Let’s start with the most important point: in this baby-making season of life, I’ve become far more aware of other people’s experiences conceiving (or not), feeling healthy and supported (or not), carrying to term (or not). There’s so much you can’t control, so much that you don’t know about your own body until it’s tested in this unique way, and no shortage of unprecedented scenarios that come up during the process to keep you humble to the fact that even if things appear to be going “as planned,” your world can turn upside down in an instant.

All that to say, I am currently pregnant with our 4th baby, and I am profoundly grateful for my almost entirely unearned privilege of having pleasant, uneventful pregnancies.

By the numbers, however, Dave & I realized recently how comical the breakdown of time looks during this chapter of our lives. Since J was conceived in fall 2014:

  1. I have been pregnant for 3 years, nursed for 2.5 years, and therefore had just 15 glorious months when my body was not quite so directly responsible for another living being.



  2. As a result of point 1, I have fluctuated in weight from my former (pre-pregnancy) average, ranging from -15 lbs to +40 lbs. I have spent so little time at what might be my “normal” size in the past 6.5 years, frankly, that I’m not even sure what my body’s dimensions technically are anymore. Thoughts and prayers go out to my credit card bill when I officially retire my maternity + nursing clothes & restock my “solo” wardrobe.

  3. I have received the recommended 3rd trimester Tdap vaccine 4 x in 6 years, whereas the normal booster cadence is 1 x every 10 years. I am pretty convinced at this point that if I were to step on a nail, the nail would simply melt under the strength of my juiced up tetanus immuno-response.

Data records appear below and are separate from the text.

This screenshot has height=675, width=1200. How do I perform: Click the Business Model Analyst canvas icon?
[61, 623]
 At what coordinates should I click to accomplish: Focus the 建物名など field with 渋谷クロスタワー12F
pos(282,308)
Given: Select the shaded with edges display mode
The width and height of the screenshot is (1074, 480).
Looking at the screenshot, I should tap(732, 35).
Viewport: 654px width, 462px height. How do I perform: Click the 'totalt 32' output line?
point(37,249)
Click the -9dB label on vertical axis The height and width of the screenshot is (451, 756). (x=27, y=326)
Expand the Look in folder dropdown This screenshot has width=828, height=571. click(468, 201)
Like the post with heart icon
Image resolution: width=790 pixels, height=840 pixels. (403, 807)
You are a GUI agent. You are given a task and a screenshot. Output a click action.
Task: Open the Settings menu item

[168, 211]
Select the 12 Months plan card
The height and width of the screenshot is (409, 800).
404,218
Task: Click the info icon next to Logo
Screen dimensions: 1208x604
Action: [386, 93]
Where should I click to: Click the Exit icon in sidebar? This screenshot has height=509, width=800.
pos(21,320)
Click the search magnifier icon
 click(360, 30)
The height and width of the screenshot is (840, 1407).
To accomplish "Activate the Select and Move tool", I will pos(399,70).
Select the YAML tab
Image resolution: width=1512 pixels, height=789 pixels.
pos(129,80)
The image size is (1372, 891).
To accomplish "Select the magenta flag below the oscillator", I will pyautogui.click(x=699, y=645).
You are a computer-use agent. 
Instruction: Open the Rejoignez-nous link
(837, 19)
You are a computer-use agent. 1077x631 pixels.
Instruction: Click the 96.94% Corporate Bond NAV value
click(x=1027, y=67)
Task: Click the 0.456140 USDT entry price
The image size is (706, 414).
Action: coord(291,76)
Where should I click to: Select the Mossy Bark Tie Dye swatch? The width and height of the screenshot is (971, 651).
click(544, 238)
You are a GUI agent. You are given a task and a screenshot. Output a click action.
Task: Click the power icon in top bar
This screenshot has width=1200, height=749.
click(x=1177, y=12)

Jokes aside, I really enjoy being pregnant, I have minimal qualms with nursing, and I made a deal with myself years ago to be more appreciative of my body after seeing it demonstrate what it can do (on autopilot, nonetheless!) in the most critical moments I needed it to perform. But I’m simultaneously looking forward to the fact that when Dave & I are ready to close this chapter of creating incremental life in the world, I’ll be able to enjoy the silver lining of having my body back to myself. Maybe this time wearing a new, well-fitted bra. And definitely while enjoying a glass of wine.